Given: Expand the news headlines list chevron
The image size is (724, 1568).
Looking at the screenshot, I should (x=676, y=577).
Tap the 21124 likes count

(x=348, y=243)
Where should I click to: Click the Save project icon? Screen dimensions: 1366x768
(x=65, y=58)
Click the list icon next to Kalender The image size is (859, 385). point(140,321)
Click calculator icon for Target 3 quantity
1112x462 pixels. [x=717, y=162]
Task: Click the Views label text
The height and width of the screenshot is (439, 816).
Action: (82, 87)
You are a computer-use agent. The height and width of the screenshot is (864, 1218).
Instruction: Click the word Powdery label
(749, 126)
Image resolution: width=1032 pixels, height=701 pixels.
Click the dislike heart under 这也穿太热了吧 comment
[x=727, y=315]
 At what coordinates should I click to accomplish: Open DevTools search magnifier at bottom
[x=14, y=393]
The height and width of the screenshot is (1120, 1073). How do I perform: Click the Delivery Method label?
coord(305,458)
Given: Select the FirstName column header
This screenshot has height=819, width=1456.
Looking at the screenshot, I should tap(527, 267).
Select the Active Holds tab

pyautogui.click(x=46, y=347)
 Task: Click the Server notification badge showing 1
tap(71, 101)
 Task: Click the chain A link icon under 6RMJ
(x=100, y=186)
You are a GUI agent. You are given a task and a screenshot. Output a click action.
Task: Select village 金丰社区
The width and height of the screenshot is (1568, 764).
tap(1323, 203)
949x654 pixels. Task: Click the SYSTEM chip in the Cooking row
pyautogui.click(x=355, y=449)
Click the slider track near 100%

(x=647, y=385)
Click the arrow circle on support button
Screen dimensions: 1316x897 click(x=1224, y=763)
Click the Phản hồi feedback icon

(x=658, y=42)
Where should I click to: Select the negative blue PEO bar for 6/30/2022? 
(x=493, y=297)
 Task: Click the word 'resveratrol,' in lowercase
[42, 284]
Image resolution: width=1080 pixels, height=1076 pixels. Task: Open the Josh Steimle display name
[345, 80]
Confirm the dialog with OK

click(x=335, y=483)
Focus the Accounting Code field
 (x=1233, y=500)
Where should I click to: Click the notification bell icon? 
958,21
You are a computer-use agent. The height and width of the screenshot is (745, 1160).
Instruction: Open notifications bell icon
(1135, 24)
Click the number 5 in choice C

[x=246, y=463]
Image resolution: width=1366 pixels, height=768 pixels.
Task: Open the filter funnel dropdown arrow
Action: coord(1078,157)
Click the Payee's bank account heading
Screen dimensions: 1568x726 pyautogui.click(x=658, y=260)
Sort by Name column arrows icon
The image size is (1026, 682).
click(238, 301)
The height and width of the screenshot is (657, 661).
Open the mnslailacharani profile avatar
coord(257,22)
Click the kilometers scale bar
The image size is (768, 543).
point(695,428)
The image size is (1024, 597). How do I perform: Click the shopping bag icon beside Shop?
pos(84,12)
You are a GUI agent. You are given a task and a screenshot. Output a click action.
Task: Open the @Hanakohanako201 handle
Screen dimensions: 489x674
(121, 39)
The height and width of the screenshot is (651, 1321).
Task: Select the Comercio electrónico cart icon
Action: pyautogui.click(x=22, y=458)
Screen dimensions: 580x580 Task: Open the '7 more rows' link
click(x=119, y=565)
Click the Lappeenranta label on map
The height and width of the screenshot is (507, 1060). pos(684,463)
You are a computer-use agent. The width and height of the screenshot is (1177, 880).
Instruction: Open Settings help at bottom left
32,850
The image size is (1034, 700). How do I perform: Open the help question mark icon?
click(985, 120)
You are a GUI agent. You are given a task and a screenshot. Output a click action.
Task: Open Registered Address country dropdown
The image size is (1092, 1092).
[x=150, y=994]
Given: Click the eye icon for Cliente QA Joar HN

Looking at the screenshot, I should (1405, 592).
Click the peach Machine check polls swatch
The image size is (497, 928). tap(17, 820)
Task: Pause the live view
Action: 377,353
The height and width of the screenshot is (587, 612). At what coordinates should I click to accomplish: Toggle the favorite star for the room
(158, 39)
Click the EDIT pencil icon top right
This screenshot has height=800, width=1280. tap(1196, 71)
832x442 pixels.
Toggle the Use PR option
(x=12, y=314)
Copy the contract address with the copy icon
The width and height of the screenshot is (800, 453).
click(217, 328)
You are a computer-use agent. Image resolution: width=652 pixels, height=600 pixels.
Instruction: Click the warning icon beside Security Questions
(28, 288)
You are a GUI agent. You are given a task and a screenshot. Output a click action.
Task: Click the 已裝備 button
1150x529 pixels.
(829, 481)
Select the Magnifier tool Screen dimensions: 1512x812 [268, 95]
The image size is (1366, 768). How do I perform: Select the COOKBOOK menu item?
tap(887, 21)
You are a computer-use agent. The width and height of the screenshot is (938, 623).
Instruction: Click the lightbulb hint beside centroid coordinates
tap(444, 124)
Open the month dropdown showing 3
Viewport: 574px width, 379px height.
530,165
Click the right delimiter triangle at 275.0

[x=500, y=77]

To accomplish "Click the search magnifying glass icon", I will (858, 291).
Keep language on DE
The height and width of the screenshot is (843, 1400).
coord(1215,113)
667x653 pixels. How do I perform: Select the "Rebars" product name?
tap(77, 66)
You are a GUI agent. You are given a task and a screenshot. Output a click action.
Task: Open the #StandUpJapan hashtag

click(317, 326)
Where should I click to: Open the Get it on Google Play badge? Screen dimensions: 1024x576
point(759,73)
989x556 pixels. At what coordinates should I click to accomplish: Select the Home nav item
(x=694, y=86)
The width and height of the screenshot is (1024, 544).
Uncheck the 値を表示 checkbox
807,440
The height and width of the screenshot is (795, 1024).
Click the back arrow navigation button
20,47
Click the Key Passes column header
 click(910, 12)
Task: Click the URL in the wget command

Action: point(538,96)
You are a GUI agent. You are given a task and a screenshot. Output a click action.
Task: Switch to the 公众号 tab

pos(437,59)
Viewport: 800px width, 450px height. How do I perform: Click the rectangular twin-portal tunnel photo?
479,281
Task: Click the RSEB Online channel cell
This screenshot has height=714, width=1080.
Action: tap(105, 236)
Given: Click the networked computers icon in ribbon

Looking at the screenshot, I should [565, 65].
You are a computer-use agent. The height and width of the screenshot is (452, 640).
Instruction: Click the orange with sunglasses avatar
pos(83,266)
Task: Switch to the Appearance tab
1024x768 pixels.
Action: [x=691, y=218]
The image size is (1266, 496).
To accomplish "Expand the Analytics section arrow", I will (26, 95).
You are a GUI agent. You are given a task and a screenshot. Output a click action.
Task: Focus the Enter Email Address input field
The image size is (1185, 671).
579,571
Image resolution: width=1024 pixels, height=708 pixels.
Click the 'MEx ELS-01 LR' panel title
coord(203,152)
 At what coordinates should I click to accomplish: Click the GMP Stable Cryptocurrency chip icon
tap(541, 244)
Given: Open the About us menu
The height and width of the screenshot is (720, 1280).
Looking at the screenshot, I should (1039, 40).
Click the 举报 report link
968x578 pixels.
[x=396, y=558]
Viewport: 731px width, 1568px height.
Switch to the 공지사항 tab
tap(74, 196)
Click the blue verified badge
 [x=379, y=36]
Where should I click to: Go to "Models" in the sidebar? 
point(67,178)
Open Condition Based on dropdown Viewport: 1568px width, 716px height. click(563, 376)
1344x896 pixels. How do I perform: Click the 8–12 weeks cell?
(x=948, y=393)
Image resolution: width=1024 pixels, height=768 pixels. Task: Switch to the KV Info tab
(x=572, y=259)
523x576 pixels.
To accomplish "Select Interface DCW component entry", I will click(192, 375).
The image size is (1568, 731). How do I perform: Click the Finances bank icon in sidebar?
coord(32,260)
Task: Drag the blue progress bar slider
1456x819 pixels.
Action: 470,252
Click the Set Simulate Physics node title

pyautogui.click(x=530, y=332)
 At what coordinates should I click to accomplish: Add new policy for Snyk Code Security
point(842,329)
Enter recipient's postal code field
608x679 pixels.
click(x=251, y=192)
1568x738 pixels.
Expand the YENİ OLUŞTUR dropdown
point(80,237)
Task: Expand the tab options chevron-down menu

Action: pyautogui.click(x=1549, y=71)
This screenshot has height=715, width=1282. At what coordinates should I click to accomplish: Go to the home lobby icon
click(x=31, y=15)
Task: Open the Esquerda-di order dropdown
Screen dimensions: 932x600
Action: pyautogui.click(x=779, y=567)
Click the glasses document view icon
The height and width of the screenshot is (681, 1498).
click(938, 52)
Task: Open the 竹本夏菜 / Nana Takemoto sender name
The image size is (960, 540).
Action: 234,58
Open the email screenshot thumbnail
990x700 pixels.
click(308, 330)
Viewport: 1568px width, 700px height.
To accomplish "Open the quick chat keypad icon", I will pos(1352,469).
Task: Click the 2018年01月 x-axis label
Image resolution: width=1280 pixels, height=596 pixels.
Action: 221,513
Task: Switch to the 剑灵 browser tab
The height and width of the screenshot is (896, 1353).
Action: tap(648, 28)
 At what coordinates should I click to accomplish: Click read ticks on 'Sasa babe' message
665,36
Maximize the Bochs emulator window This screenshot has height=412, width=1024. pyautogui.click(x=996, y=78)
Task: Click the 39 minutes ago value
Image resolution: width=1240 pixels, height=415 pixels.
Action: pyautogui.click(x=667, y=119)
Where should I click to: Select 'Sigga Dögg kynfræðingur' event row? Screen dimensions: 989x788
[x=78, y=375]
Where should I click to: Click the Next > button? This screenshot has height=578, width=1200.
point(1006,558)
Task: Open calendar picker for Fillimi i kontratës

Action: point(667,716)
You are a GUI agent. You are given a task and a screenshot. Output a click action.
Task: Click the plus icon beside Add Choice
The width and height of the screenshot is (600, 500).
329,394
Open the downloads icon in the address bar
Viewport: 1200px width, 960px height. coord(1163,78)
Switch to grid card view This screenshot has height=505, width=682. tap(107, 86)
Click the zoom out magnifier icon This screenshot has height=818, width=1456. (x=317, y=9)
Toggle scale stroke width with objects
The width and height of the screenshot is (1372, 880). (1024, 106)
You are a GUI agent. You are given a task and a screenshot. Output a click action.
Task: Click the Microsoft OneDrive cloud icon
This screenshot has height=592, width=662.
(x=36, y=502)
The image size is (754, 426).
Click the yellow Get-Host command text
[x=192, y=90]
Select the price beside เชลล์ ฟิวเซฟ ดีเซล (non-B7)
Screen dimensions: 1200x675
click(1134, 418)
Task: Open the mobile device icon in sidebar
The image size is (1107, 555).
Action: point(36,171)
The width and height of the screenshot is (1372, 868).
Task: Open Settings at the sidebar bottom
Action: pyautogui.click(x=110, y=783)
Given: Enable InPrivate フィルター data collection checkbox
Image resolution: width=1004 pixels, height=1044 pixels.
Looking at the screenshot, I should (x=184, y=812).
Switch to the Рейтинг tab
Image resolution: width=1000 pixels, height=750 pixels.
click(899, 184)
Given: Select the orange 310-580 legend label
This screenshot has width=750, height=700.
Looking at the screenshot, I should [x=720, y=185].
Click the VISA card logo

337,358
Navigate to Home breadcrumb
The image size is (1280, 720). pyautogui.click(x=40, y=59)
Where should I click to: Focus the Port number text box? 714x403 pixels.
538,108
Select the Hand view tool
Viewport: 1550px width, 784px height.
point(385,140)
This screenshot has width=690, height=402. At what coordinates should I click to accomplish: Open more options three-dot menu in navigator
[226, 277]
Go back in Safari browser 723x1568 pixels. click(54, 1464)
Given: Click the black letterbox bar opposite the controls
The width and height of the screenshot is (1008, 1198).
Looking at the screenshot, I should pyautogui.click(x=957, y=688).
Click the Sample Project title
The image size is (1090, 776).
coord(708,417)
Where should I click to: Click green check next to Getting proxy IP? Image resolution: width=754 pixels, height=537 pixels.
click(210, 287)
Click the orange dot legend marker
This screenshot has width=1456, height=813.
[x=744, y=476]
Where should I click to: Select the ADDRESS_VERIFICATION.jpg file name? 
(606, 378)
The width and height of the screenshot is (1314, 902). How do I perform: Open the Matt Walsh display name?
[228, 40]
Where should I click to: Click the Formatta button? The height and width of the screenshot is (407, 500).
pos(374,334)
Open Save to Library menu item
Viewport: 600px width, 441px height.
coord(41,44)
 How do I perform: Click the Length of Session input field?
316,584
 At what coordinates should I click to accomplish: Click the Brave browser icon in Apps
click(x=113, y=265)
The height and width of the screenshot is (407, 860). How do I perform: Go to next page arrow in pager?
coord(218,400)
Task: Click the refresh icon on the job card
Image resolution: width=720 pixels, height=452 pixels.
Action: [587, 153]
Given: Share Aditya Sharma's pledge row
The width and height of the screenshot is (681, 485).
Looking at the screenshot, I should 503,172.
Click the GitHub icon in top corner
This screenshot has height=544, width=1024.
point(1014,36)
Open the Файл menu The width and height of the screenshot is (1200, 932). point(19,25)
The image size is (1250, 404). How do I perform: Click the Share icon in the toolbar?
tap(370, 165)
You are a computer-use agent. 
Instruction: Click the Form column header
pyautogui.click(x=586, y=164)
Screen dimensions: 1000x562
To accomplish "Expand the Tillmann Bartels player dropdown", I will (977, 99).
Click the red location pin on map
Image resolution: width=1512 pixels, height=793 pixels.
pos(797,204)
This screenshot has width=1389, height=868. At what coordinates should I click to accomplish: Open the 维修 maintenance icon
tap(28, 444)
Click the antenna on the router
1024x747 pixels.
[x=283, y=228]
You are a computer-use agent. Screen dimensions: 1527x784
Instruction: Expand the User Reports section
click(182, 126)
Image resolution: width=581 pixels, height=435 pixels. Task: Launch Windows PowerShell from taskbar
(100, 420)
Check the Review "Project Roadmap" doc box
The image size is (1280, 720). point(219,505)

§

Reproduce exactly, and with no other material, the lines between those holding "Click the zoom" and "Given: Select the orange 310-580 legend label", inclusive.

Reply>
Click the zoom out magnifier icon This screenshot has height=818, width=1456. (x=317, y=9)
Toggle scale stroke width with objects
The width and height of the screenshot is (1372, 880). (1024, 106)
You are a GUI agent. You are given a task and a screenshot. Output a click action.
Task: Click the Microsoft OneDrive cloud icon
This screenshot has height=592, width=662.
(x=36, y=502)
The image size is (754, 426).
Click the yellow Get-Host command text
[x=192, y=90]
Select the price beside เชลล์ ฟิวเซฟ ดีเซล (non-B7)
Screen dimensions: 1200x675
click(1134, 418)
Task: Open the mobile device icon in sidebar
The image size is (1107, 555).
Action: point(36,171)
The width and height of the screenshot is (1372, 868).
Task: Open Settings at the sidebar bottom
Action: pyautogui.click(x=110, y=783)
Given: Enable InPrivate フィルター data collection checkbox
Image resolution: width=1004 pixels, height=1044 pixels.
Looking at the screenshot, I should (x=184, y=812).
Switch to the Рейтинг tab
Image resolution: width=1000 pixels, height=750 pixels.
click(899, 184)
Given: Select the orange 310-580 legend label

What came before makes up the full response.